You’re not what we need.
I’ll never forget the time when my supervisor shared those difficult words. Although my work was good, and I could be relied upon, I wasn’t the visionary they needed as a leader. I was seen as a diligent hard worker who always kept my head down but not the “ideas person” and the creative that could take the company to new heights.
It was the feedback that many dread—the kind that tells you you’re not enough. Even worse, my boss was telling me he feared I had reached my maximum potential and I was not going to move up in the organization because I didn’t exhibit strategic and innovative thinking. I had to figure out how to navigate a shift in my career.
It’s normal to experience a lull in your trajectory at work. It may last for a short time or more than year. The key is to know how to jump back in the game, overcome your setbacks and ultimately build the trust you need to get back on top.
I have found the best way to overcome these professional hurdles is to know how to initiate and master difficult conversations. Whether you’re receiving or giving the feedback, you will reap the richest rewards when you make the choice to be open and honest.
The following is a list of insights to help you navigate both sides of the conversation. I can assure you they will change the game for your career.
Tips for Giving Feedback
- Don’t dance around the issue. You will waste a lot of time if you try to put a positive spin on the issue at hand. You have to get to the heart of the situation and be willing to share very direct feedback about the quality of someone’s work or the way the person is perceived within the organization. Even if they are working very hard, if they’re not hitting the mark of taking their performance to the next level, it can shape how people evaluate you as a leader. I’ve found these conversations can actually be the most rewarding and most effective ones you have and will ultimately help you reach a higher level of success.
- Gauge your emotions. I have a reputation for being very direct. There are times when I’ll be very blunt and just throw it at them. That said, I’ve learned when that degree of directness is absolutely necessary and it when it isn’t. Overusing this form of communication can have its risks, so choose those moments wisely and know when to turn the dial up and when to turn it down. The degree of my bluntness tells my team when they really crossed a line. They know that it was probably deserved and that their actions took place in a moment of great consequence. I’ve found that the best way to turn things down is to state your intentions.

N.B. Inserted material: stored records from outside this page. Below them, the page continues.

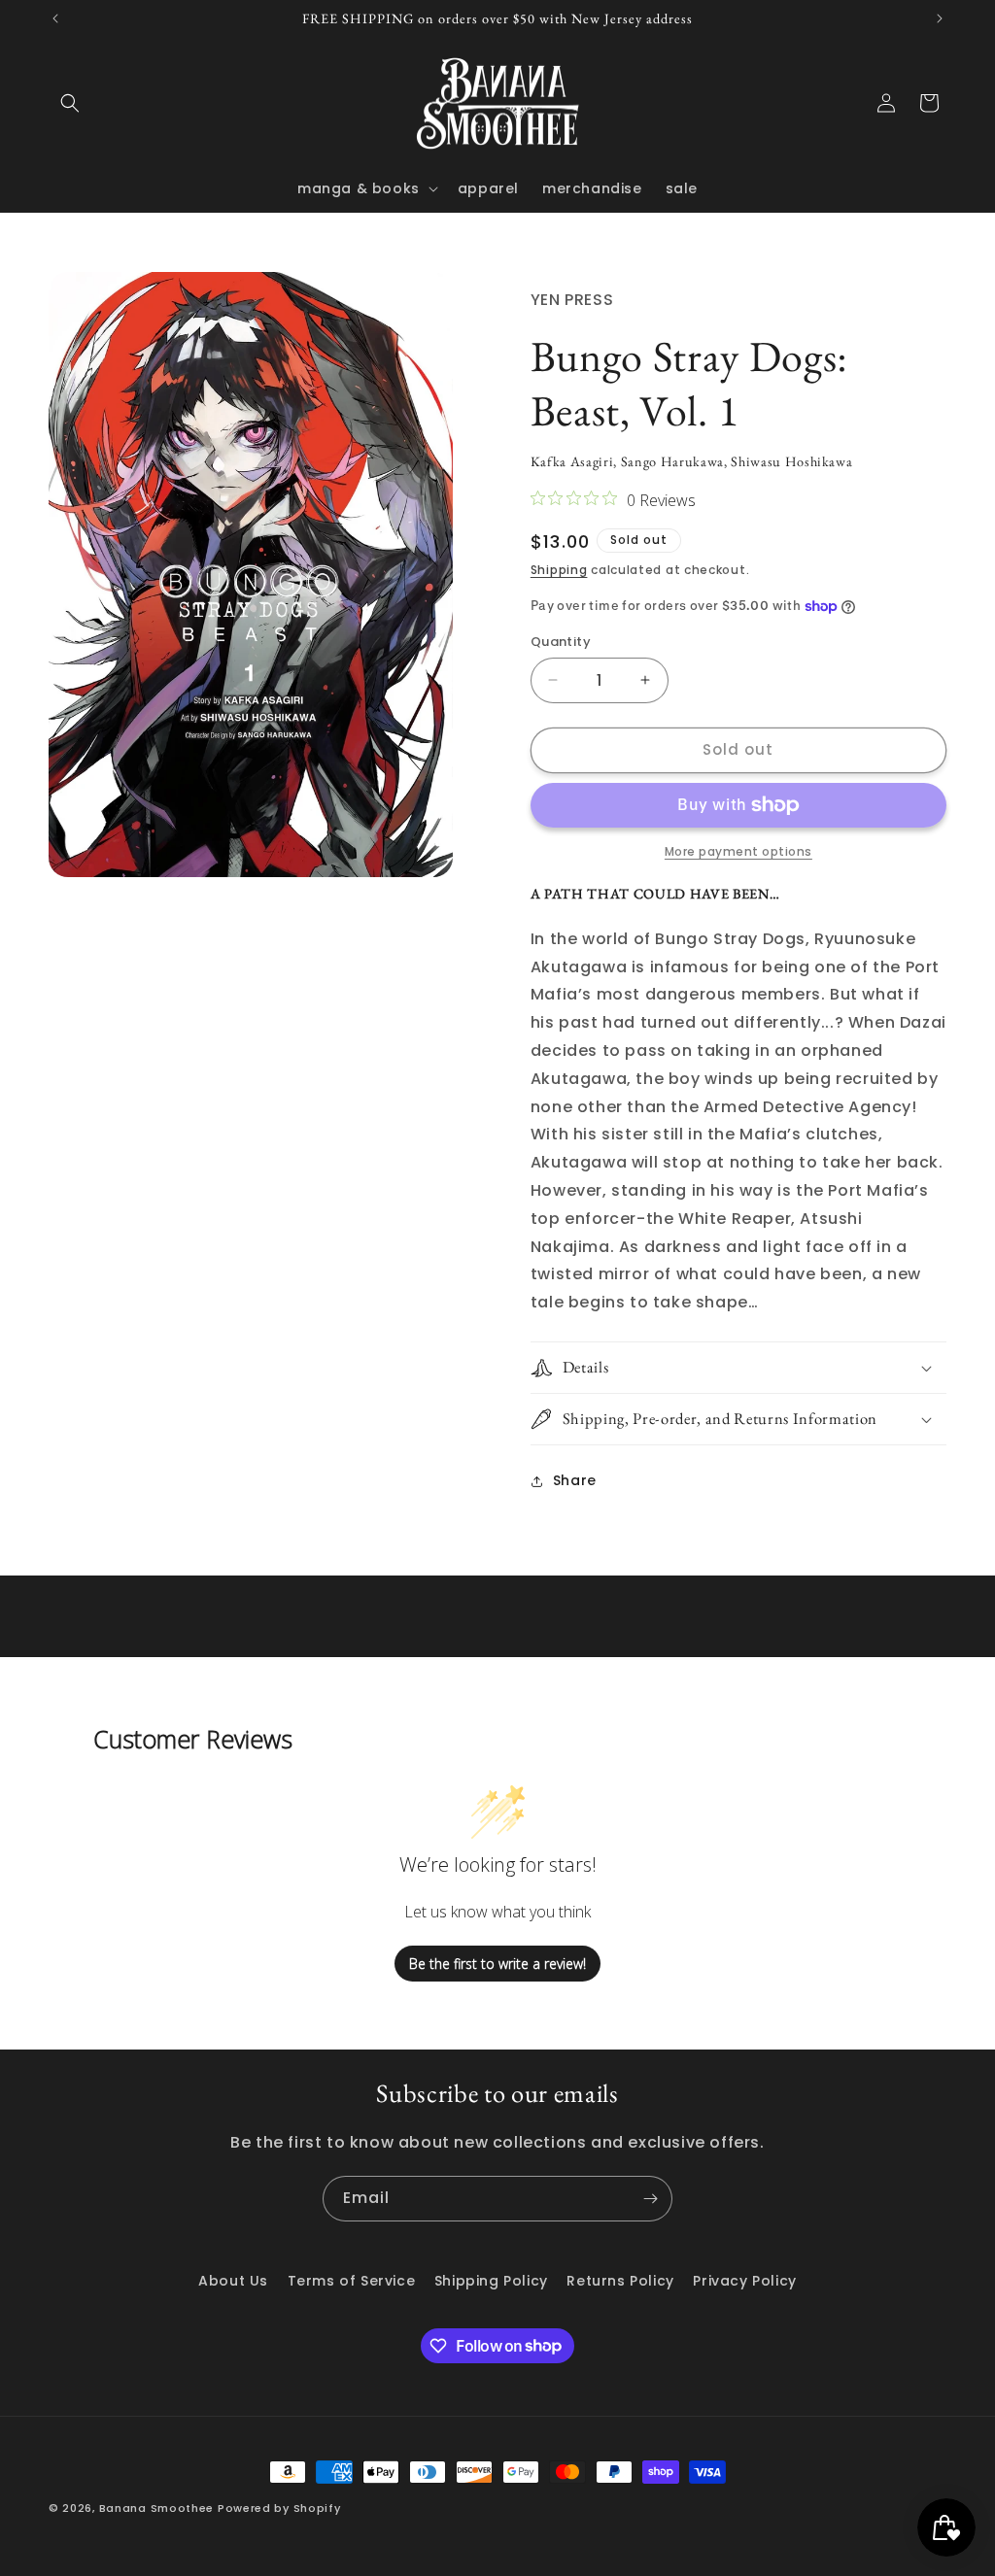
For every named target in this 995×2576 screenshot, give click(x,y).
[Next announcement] (939, 18)
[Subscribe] (650, 2198)
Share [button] (575, 1480)
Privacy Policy (744, 2280)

You can let people know you’re giving this feedback not to harm them but to offer them an opportunity to grow as a leader.
- Don’t over-explain. Don’t make a difficult conversation more difficult by being long-winded. You want to make sure the person on the other side of the conversation can fully understand where they need to improve with concise and effective thoughts. Otherwise, you risk miscommunication that doesn’t fully resonate with them or convey what’s at stake.
Tips for Receiving Feedback
- Own up. If you anticipate a difficult conversation tied to your own performance, be prepared to admit to what you know went wrong. This requires a strong sense of emotional intelligence that will help move the conversation in a more productive direction. You might even go the extra mile by initiating the discussion and schedule a time to get their feedback.
- Welcome directness. Some of the most formative moments of my career occurred when I probed for deeper feedback and received honest advice that was tough to swallow. The best leaders are able to reframe their thinking and use the opportunity to discover their blind spots. It’s important NOT to shut down or get defensive. Be open to a perspective from the other side of the fence and find a way to see that point of view. You may be surprised just how game-changing these golden nuggets of information can be for your career.
- Ask for support. Difficult conversations can often stir up fierce emotions that lead to unproductive discussion. You may not always agree with the feedback that’s given to you, which is okay. However, before openly disagreeing with it, think about how you can reframe your perspective and ask for support. Once you’ve had time to think it over you can say, “I’ve taken some time to think about what you shared, and here’s what I will commit to improving. I will need your support in several areas in order to do this well.” You can then ask for what you need in a more open and direct way.
Ultimately, difficult conversations depend on building trusted relationships with your team. They require grace, forgiveness, honesty and acceptance. Having them gives you an opportunity to grow and develop, as well as to figure out what you stand for in terms of values. This will build stronger equity with your team that will yield powerful results and regain momentum.